Membership checks and conversions
Finding an item in a collection of items is a recurring task in programming. Different programming languages differ in the way they approach this. For instance, PHP lets us determine whether the position of a substring in a string is greater than -1, which indicates no occurrence. A numeric index >= 0 indicates that a match was found. Python, on the other hand, lets us return whether a word is in the text (True/False). Sometimes we may hear that regular expression matching in Python is fast, but this seems to contradict to what we know about PHP, where string operations tend to be faster. Fast compared to what? For what kind of assumptions? For what types of data and input size? Then we hear: "Set operations are fast". We may have a gut feeling about this, but what if it is wrong? How do we decide then which claims to believe?
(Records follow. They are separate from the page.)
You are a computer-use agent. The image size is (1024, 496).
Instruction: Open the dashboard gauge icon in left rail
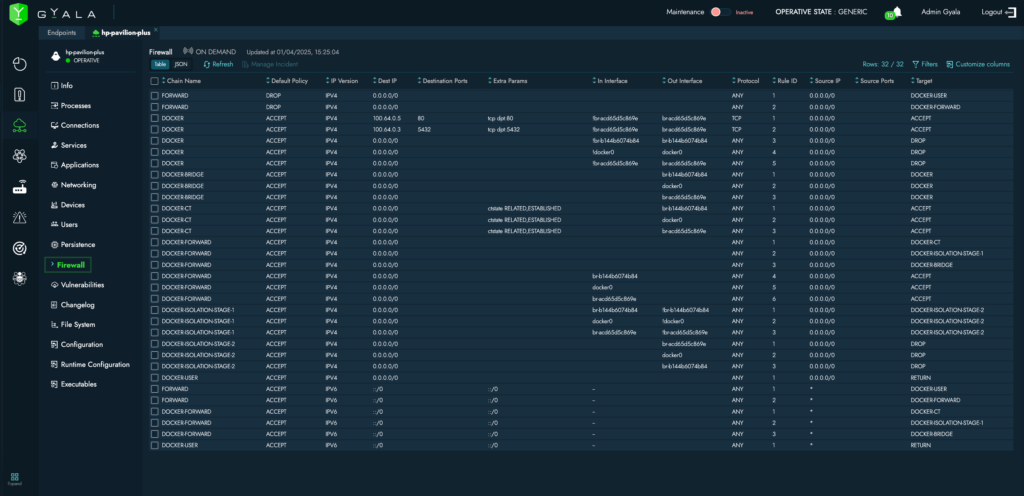19,64
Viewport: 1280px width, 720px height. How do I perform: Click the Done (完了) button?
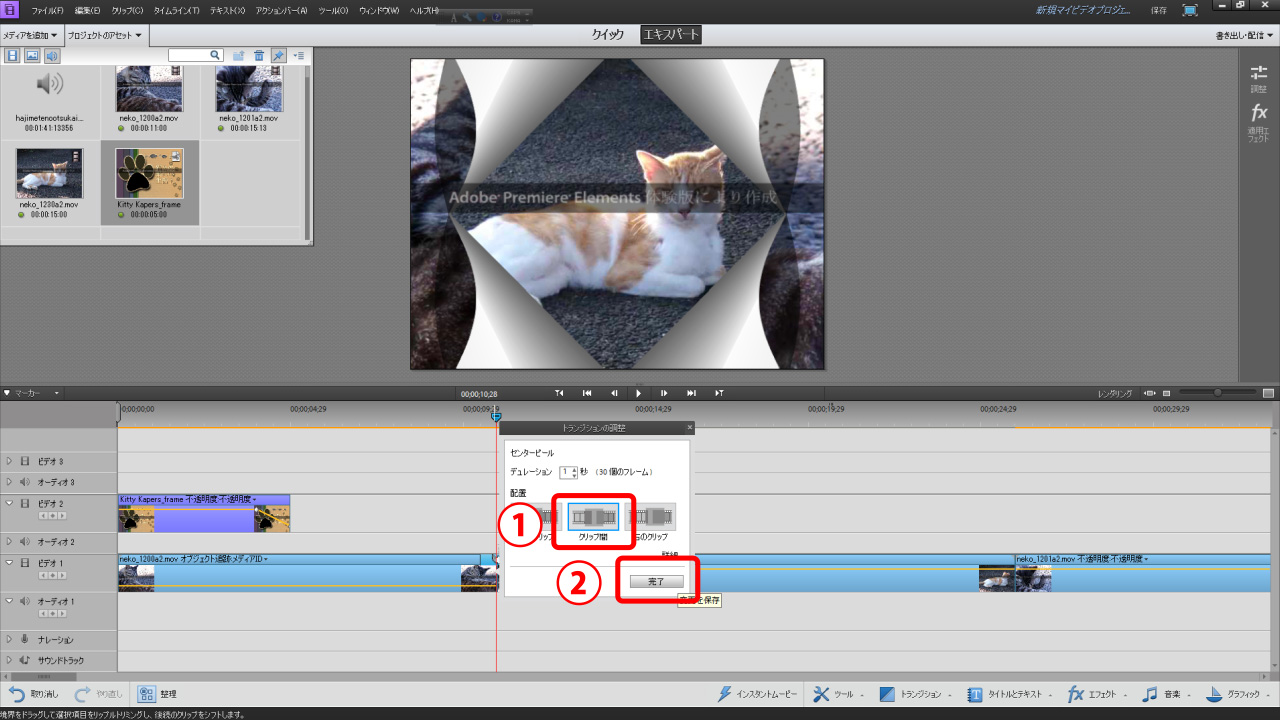tap(656, 581)
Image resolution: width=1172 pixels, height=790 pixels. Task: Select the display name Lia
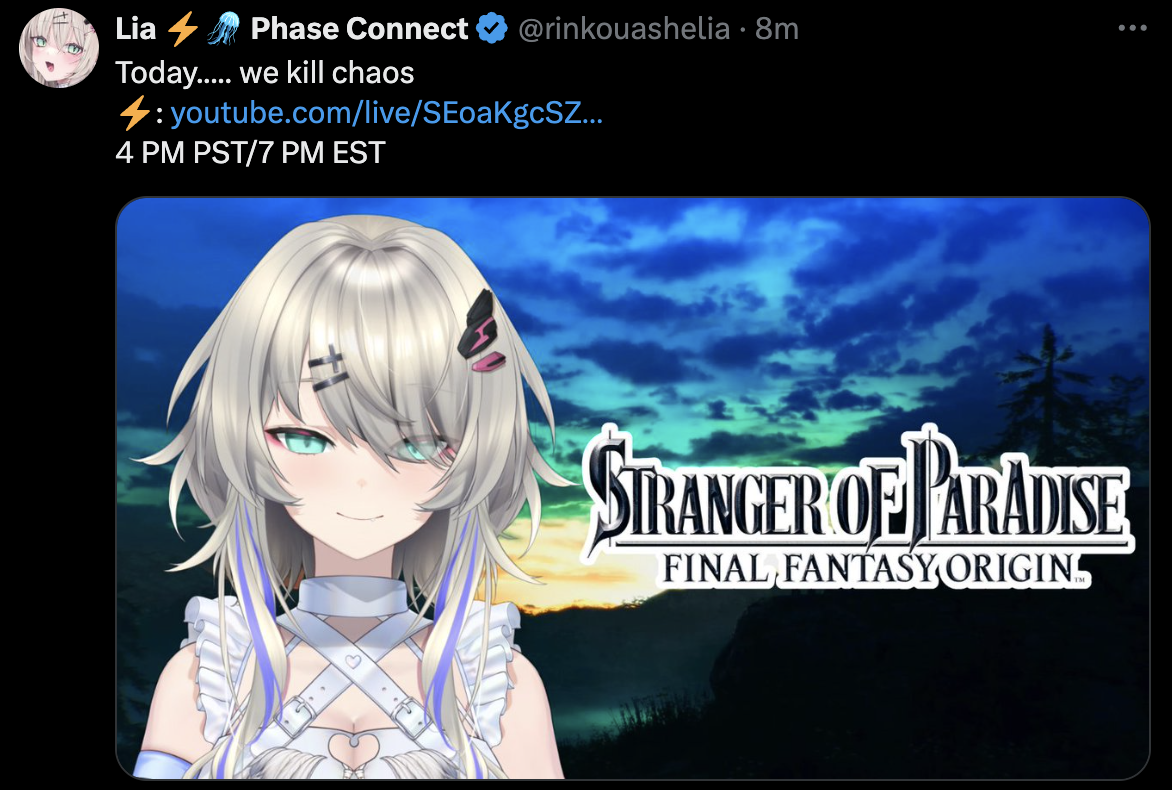tap(136, 28)
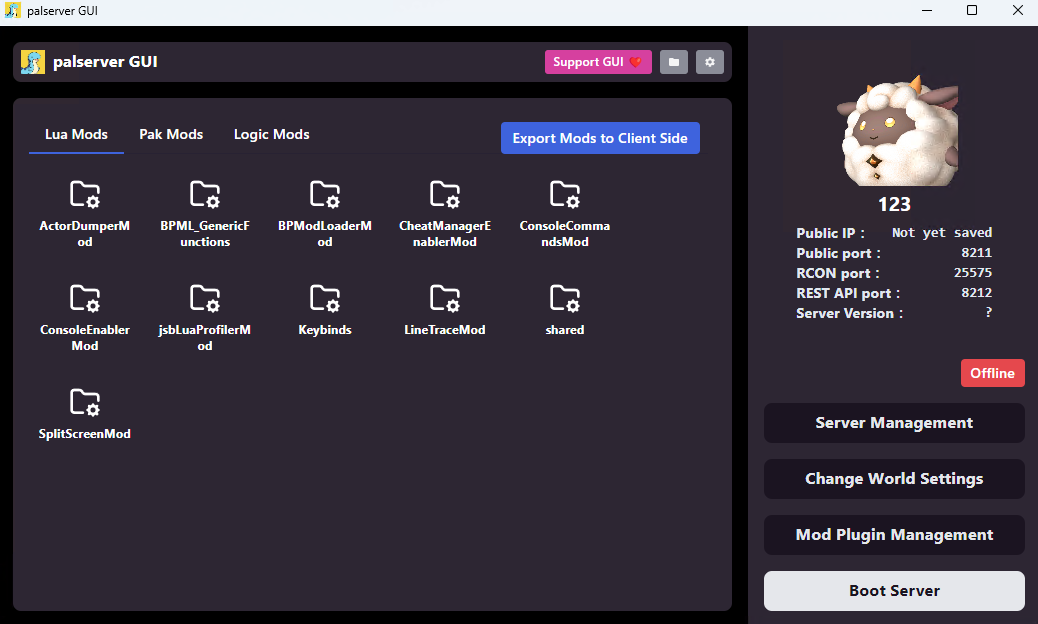Click the shared mod folder

click(x=565, y=298)
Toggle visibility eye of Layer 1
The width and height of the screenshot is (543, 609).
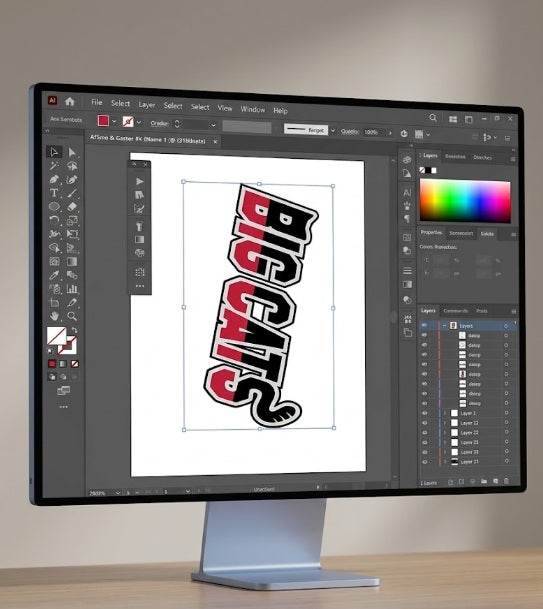click(x=424, y=413)
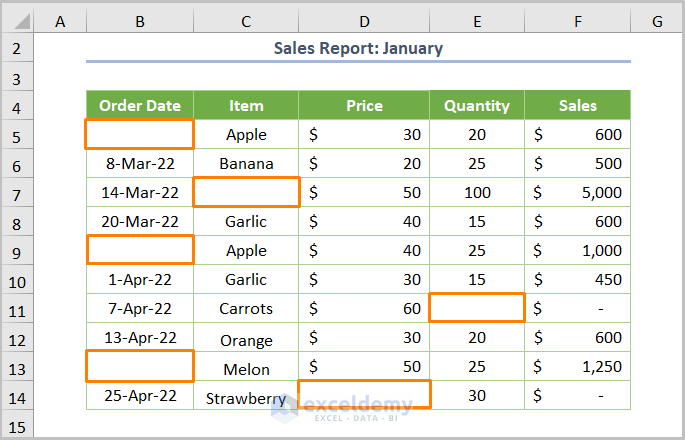Select the Quantity header cell

477,105
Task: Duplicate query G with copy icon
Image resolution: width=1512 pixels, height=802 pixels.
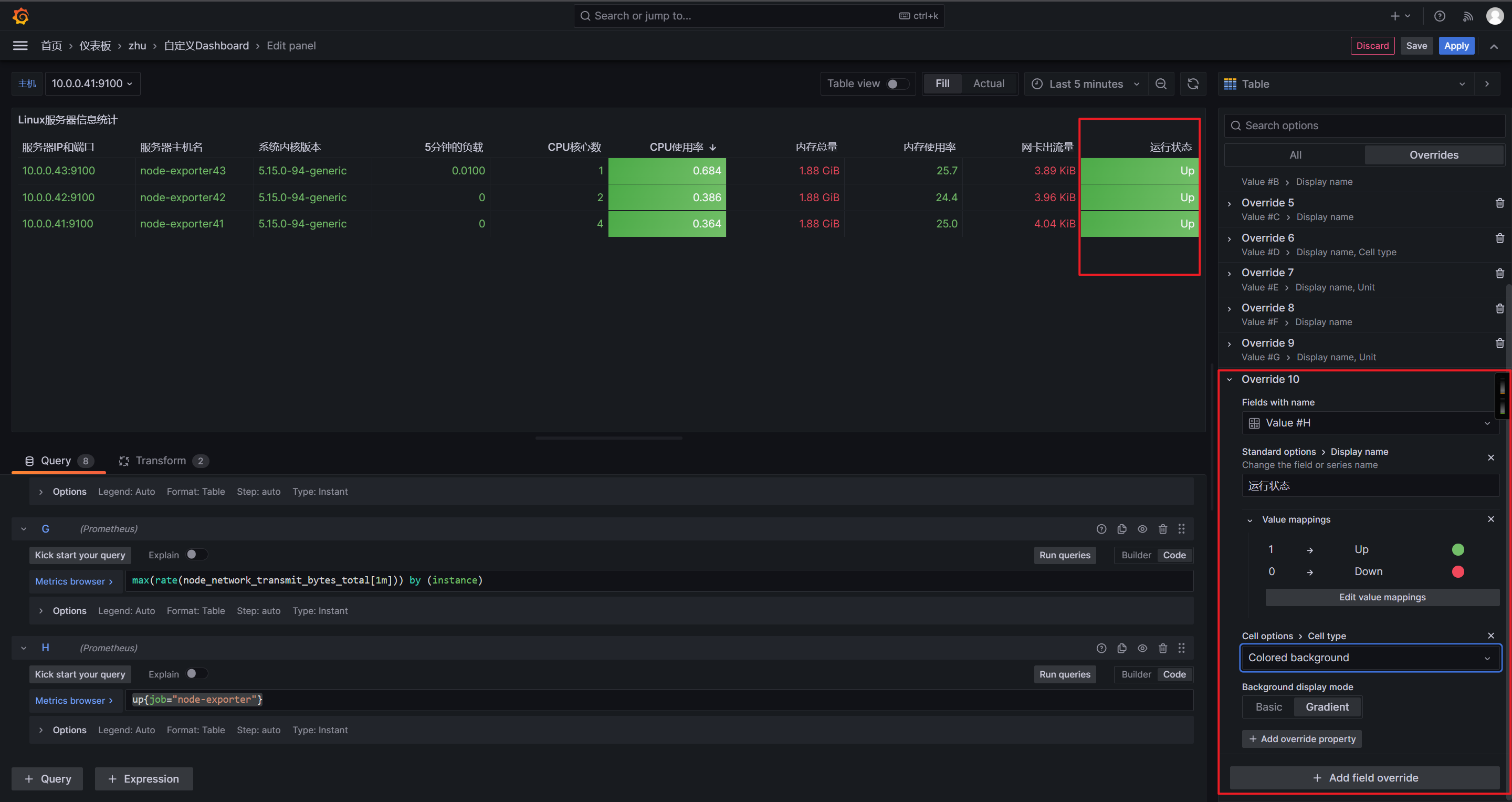Action: point(1122,529)
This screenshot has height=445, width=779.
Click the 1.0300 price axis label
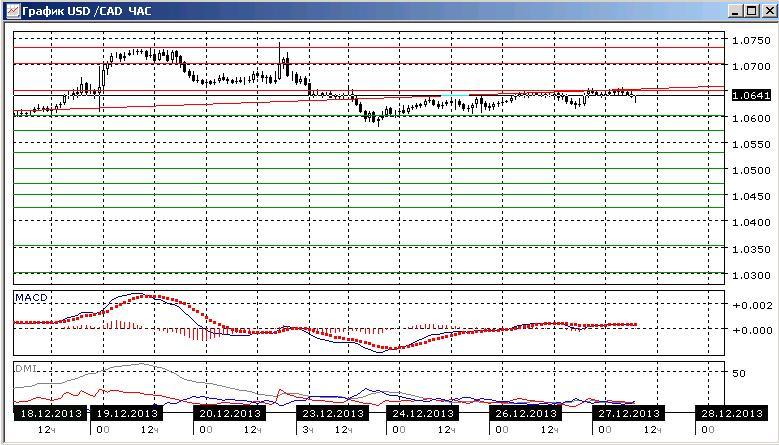click(x=751, y=275)
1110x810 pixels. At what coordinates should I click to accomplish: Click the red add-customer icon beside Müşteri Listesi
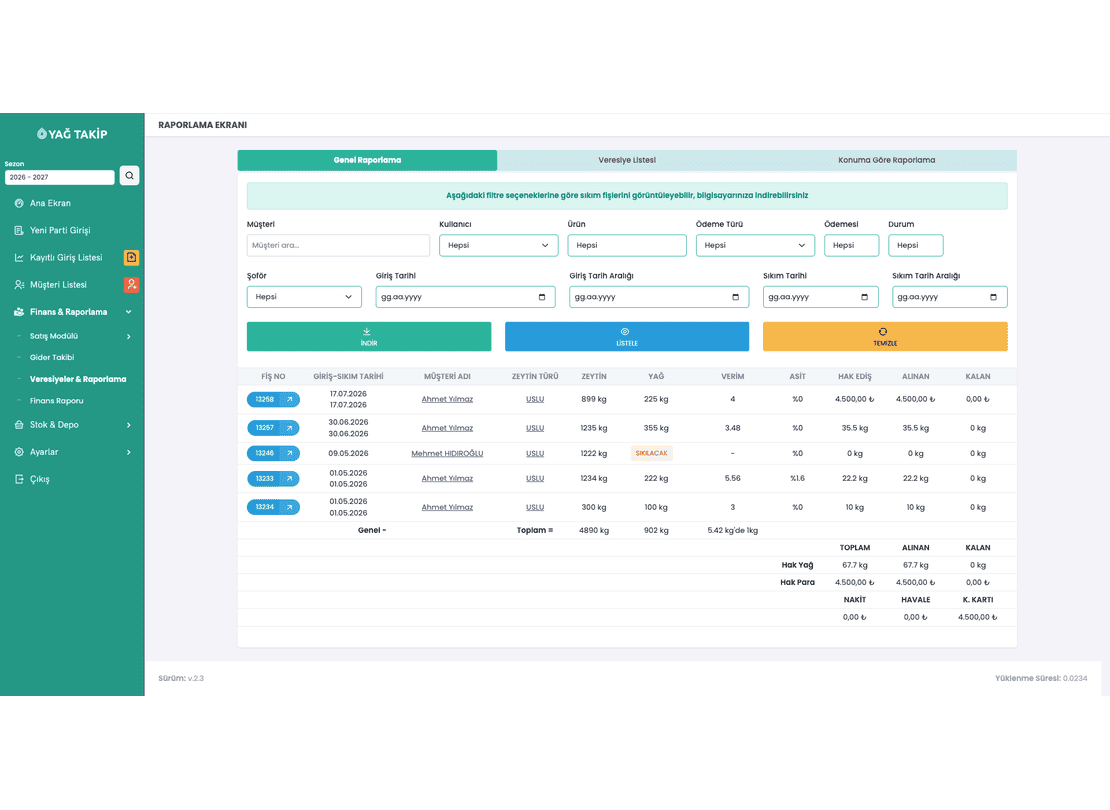pyautogui.click(x=131, y=285)
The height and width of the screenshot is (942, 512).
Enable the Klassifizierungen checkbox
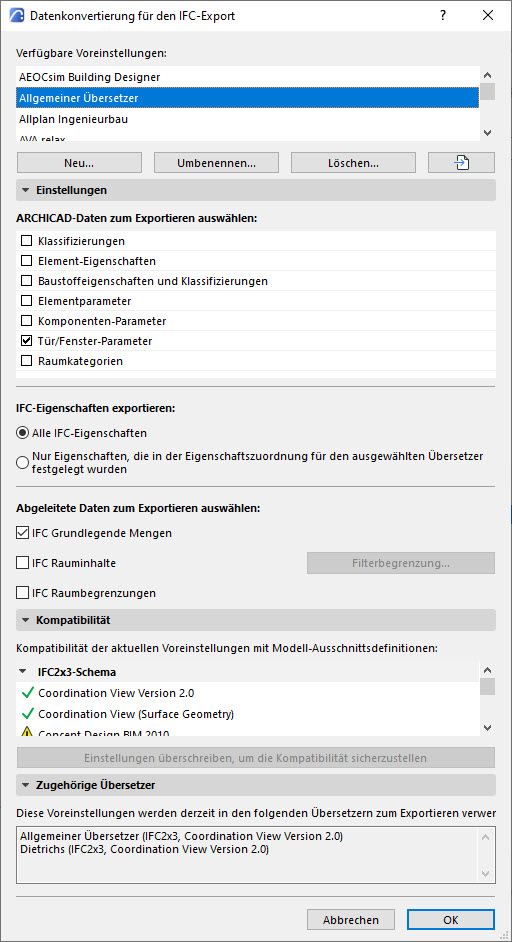coord(26,241)
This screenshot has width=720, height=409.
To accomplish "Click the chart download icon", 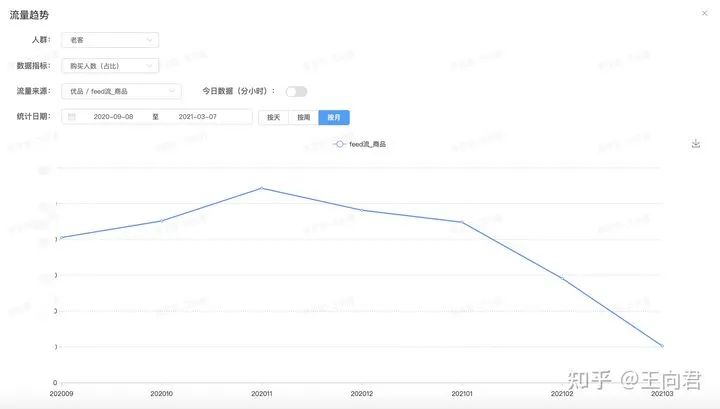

Python has many data structures that allow us to test for membership in a very similar way. This is highly flexible, but it is not always obvious which one is preferable when the data requirements tend to constantly change during the program flow. Will we do a simple membership or will there be ten more operations we didn’t foresee initially? The answer always depends on the context.
We could take a simple text, eliminate any punctuation in it, split it on empty characters and then convert the list of words to various other data structures. We could count the number of occurences of each word within the text and use this as a value in a dictionary, having the words as keys. We could use list, tuple, set, dictionary, named tuple, default dict, ordered dict, deque, but also normal strings to test how they respond to lookups for a particular keyword. For this purpose I took a relatively small 2062char-351word text, which corresponds to a normal-length blog post, having ants as its main topic. After converting the text to various data structures, I have chosen to test for the occurrence of the word “pheromone”, since I knew that it appeared exactly once, so as not to place an unfair burden on a regular expression. Here are the results from the test:
NamedTuple is actually a list of named tuples for each word. Since the default way of checking with the “in” operator didn’t seem to work here, I have chosen to iterate over the list, assign key and value to each tuple and compare the key with the chosen keyword. Computationally, this adds a lot of work, which is represented in the height of the bar indicating that this is 4.38 times slower than a lookup in the next slowest data structure here, which is a deque. Using the search method with a regular expression is really fast, but only comparing to the two structures already mentioned. In fact, regex search is 28.52 times slower here than a DefaultDict. To me, the DefaultDict result is a real surprise and I wouldn’t have found this, if I didn’t test most options. However, it would be wrong to immediately conclude that DefaultDict will always be faster than a set for larger inputs, especially when these can also be numeric. Since I tested on Python 2.6.6, I couldn’t examine newer data structures like OrderedDict.
Even when we know that certain checks will be faster by using a certain data structure, we may need to perform many conversions in order to get there, which will offset any initial advantages it has. In R, if we have a data frame and want to convert it to a vector, we may need to convert it to an intermediary matrix first. Every time such a conversion occurs, we are effectively slowing down the program. Clean designs alter the data with the smallest number of conversions. For this reason, we need to examine what happens, for instance, if we want to check for membership in a set, but need to first generate it from other existing data.
With the same text as an example, I have measured some conversions with other ones failing for some reasons. The fastest conversion is the one that isn’t made, but it would also be hard to label it here. Apart from this, we can see that converting a tuple to a list is around 3-5% faster compared to the other way around (again, for words as items). Then we see that dictionaries tend to convert better than sets. Since the time scales on this and the previous figure are the same, we can relate the data. For instance, membership checks in most data structures complete within 19 microseconds with the fastest taking half a microsecond. The fastest of all tested conversions took 4.7microseconds and the slowest 16.7 microseconds. This means that the fastest conversion is approximately 10 times slower than the fastest membership check. A stacked bar chart could give more context here for the case when both operations are needed. Other conversions would be even slower if they would need some form of iteration (native functions are usually faster).
But how do we convert a tuple, list or set to dictionary without adding more data? How do we convert a list, tuple or dictionary to a set? The answer might be different depending on what we want. I hope that this will help you to decide which data structure to choose if you need to do membership checks in large amounts of data.